Redfin attributed much of the uptick to buyers returning to the market as fears of a recession eased. “Economic indicators, including unexpectedly strong hiring in April, likely helped fuel a pop in housing demand,” the company said, noting that pending home sales in April reached their highest level since February 2023. The analysis covered the 50 most populated U.S. metropolitan areas.

The picture across metros was uneven. Prices surged 10.7% year over year in the San Francisco metro — pushing median values above $1.7 million — while Dallas recorded a 3.8% decline, leaving its median just under $409,000. Redfin’s data did not include any Utah markets in the 50-metro sample; separately, Redfin lists the Salt Lake City area median at $586,250 for March, a 13% increase from a year earlier.

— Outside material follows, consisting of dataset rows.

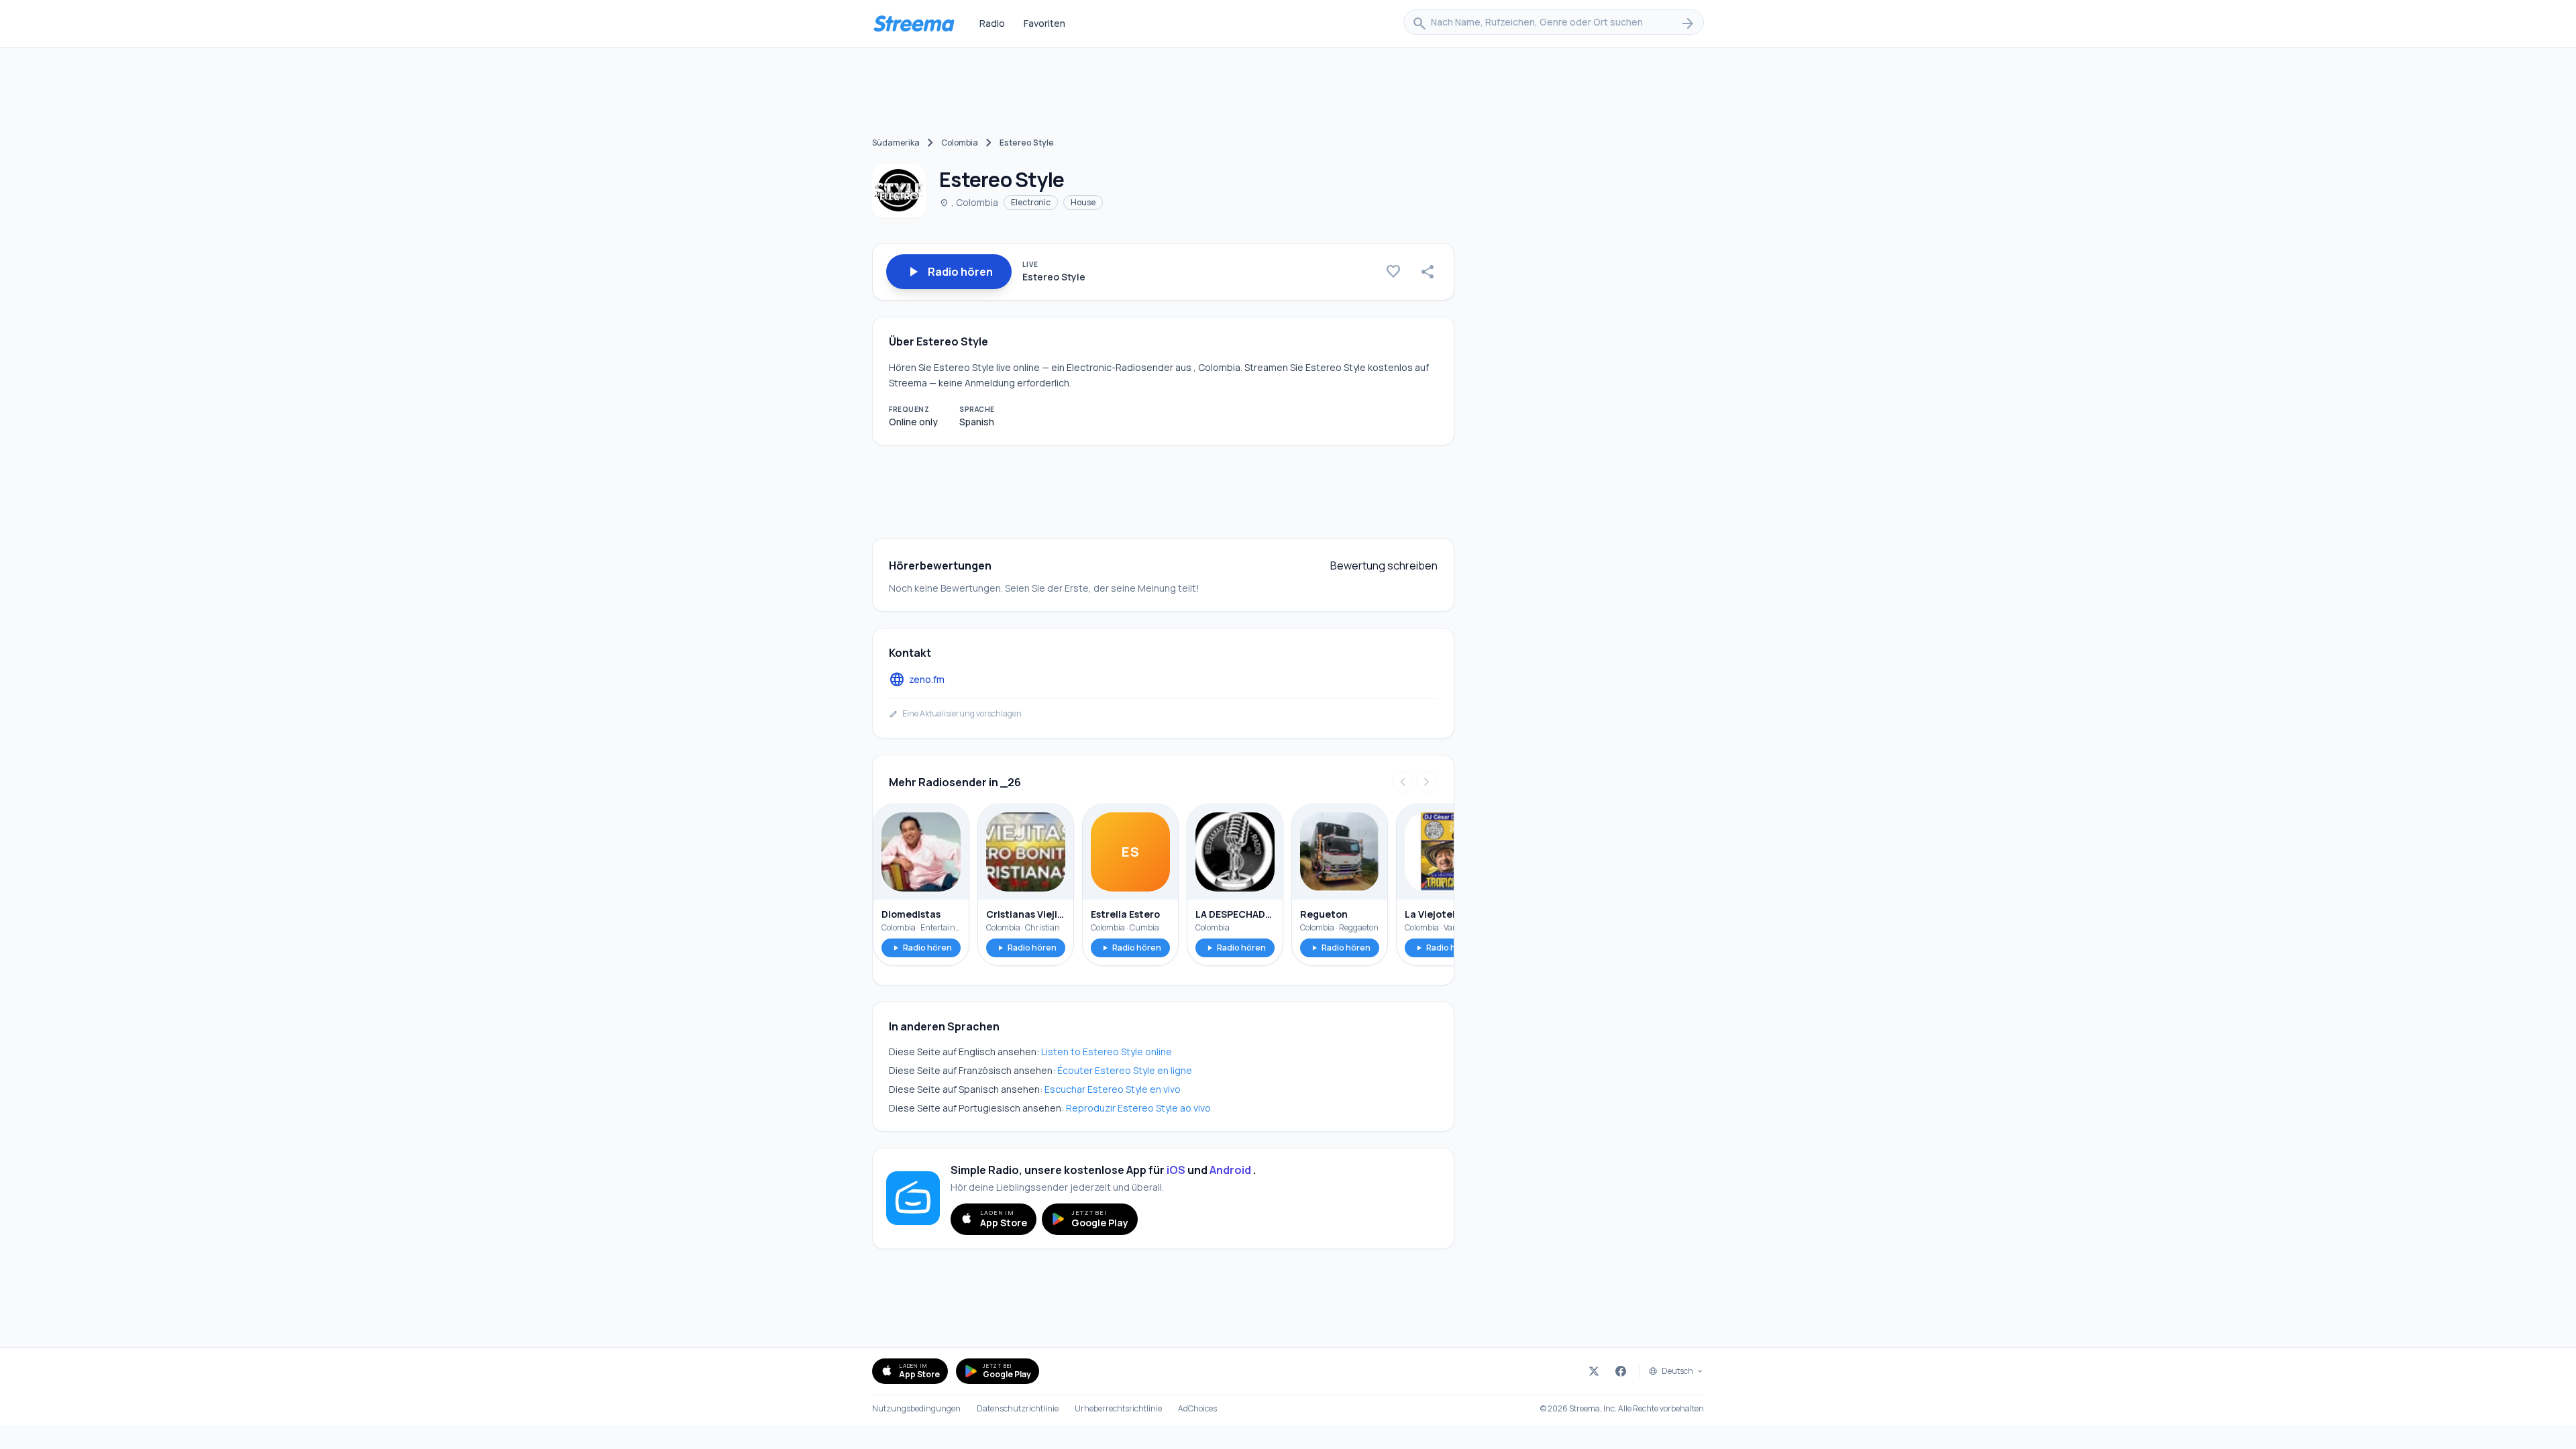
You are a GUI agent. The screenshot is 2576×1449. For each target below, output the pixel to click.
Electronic (1031, 202)
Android (1230, 1170)
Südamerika (896, 142)
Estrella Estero (1125, 914)
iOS (1176, 1170)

Despite April’s gains, Redfin warned the market remains muted compared with recent years. Homes are still taking longer to sell than they did a year ago, and sales and listings remain below pre-pandemic levels, the company said. The April increase also remains far short of the fevered growth seen during the pandemic: year-over-year gains topped roughly 24% in May 2021.

Mortgage markets have been a mixed influence. Freddie Mac reported a 30-year fixed-rate mortgage averaged 6.37% for the week ending May 7, up from 6.30% the prior week but below the 6.76% average of a year earlier. Zillow, in its response to the April jobs report, called labor-market data “Stabilizing, Not Accelerating,” saying its own housing data show a resilient market with sales barely matching year-ago levels. Zillow added that while mortgage rates were below 6% earlier this year, they rose again after geopolitical and energy-price shocks late in February, complicating affordability.

Redfin’s broader take reflects the tension in the market: modestly firmer demand and higher asking prices in many metros, but persistent structural constraints and buyer caution. As long as inventory remains low and employment stays firm, modest price gains may continue; however, analysts caution the rebound is fragile and could reverse if borrowing costs climb or job growth softens.